/chip-seq

ChIP-seq analysis pipeline

Primary LanguageRGNU General Public License v3.0GPL-3.0

ChIP-seq analysis pipeline

description

An analysis pipeline for single-end ChIP-seq data with the following major steps:

  • 3' adapter and quality trimming with cutadapt
  • alignment with bowtie2
  • summaries of quality statistics from FastQC
  • summaries of library processing statistics
  • fragment size estimation and peakcalling with MACS2
  • generation of coverage tracks representing raw data, fragment midpoints, and estimated fragment protection
  • library size and spike-in normalization of coverage
  • genome-wide scatterplots and correlations
  • data visualization (heatmaps and metagenes, with the option to separate data into clusters of similar signal)

requirements

required software

required files

  • Unpaired FASTQ files of ChIP-seq libraries. FASTQ files should be demultiplexed, with 5' inline barcodes trimmed. A separate pipeline for demultiplexing unpaired FASTQ files with 5' inline barcodes can be found here. This pipeline has only been tested using Illumina sequencing data.

  • FASTA files:

    • the 'experimental' genome
    • if any samples have spike-ins:
      • the spike-in genome
  • BED6 format annotation files:

    • optional: annotations for data visualization (i.e. heatmaps and metagenes)

instructions

0. If you need to demultiplex and trim your FASTQ files, use the separate 'demultiplex-single-end' pipeline to do so.

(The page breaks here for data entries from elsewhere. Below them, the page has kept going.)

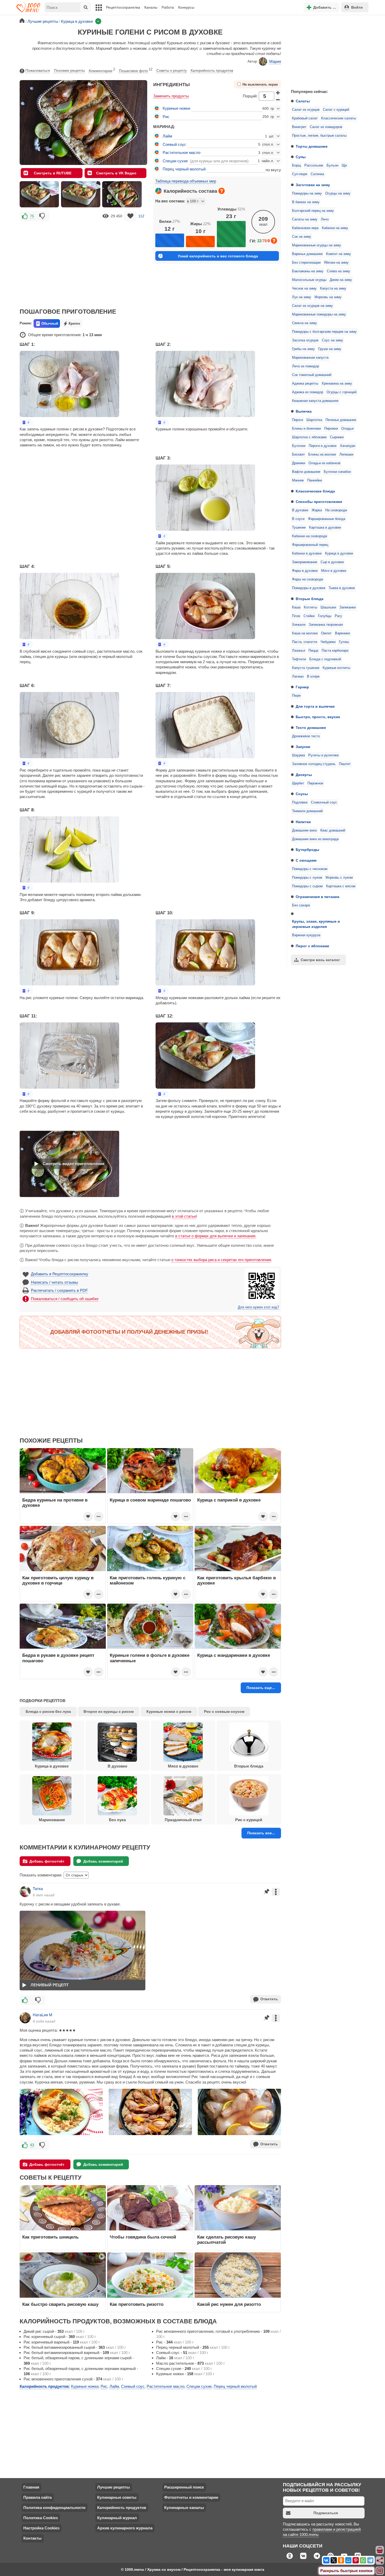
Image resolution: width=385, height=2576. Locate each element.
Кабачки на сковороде (309, 536)
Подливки (299, 802)
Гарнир (302, 687)
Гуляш (344, 642)
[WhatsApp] (363, 2560)
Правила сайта (37, 2497)
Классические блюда (315, 491)
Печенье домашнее (341, 420)
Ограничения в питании (317, 897)
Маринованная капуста (310, 357)
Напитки (303, 822)
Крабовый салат (305, 118)
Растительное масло (181, 152)
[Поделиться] (380, 2560)
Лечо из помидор (305, 366)
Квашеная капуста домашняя (315, 401)
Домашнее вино (304, 830)
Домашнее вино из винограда (315, 839)
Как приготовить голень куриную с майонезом (147, 1580)
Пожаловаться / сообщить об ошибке (64, 1299)
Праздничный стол (183, 1820)
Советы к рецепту (171, 70)
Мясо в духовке (333, 571)
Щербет (298, 783)
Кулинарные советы (116, 2497)
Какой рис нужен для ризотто (229, 2304)
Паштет (345, 764)
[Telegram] (370, 2560)
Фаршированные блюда (326, 519)
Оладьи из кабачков (324, 463)
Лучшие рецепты (113, 2487)
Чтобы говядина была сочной (143, 2237)
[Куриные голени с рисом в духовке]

1. If you haven't already done so, clone the separate 'build-annotations' pipeline, make a copy of the config_template.yaml file called config.yaml, and edit config.yaml as needed so that it points to the experimental genome FASTA file.

# clone the repository
git clone https://github.com/winston-lab/build-annotations.git

# move into the build-annotations pipeline directory
cd build-annotations

# make a copy of the configuration template file
cp config_template.yaml config.yaml

# edit the configuration file
vim config.yaml         # or use your favorite editor

2. Clone this repository.

git clone https://github.com/winston-lab/chip-seq.git

3. Create and activate the snakemake_default virtual environment for the pipeline using conda. The virtual environment creation can take a while. If you've already created the snakemake_default environment from another one of my pipelines, this is the same environment, so you can skip creating the environment and just activate it.

# navigate into the pipeline directory
cd chip-seq

# create the snakemake_default environment
conda env create -v -f envs/snakemake_default.yaml

# activate the environment
source activate snakemake_default

# to deactivate the environment
# source deactivate

4. Make a copy of the configuration file template config_template.yaml called config.yaml, and edit config.yaml to suit your needs.

# make a copy of the configuration template file
cp config_template.yaml config.yaml

# edit the configuration file
vim config.yaml    # or use your favorite editor

5. With the snakemake_default environment activated, do a dry run of the pipeline to see what files will be created.

snakemake -p --use-conda --dryrun

6. If running the pipeline on a local machine, you can run the pipeline using the above command, omitting the --dryrun flag. You can also use N cores by specifying the --cores N flag. The first time the pipeline is run, conda will create separate virtual environments for some of the jobs to operate in. Running the pipeline on a local machine can take a long time, especially for many samples, so it's recommended to use an HPC cluster if possible. On the HMS O2 cluster, which uses the SLURM job scheduler, entering sbatch slurm_submit.sh will submit the pipeline as a single job which spawns individual subjobs as necessary. This can be adapted to other job schedulers and clusters by adapting slurm_submit.sh, which submits the pipeline to the cluster, slurm_status.sh, which handles detection of job status on the cluster, and cluster.yaml, which specifies the resource requests for each type of job.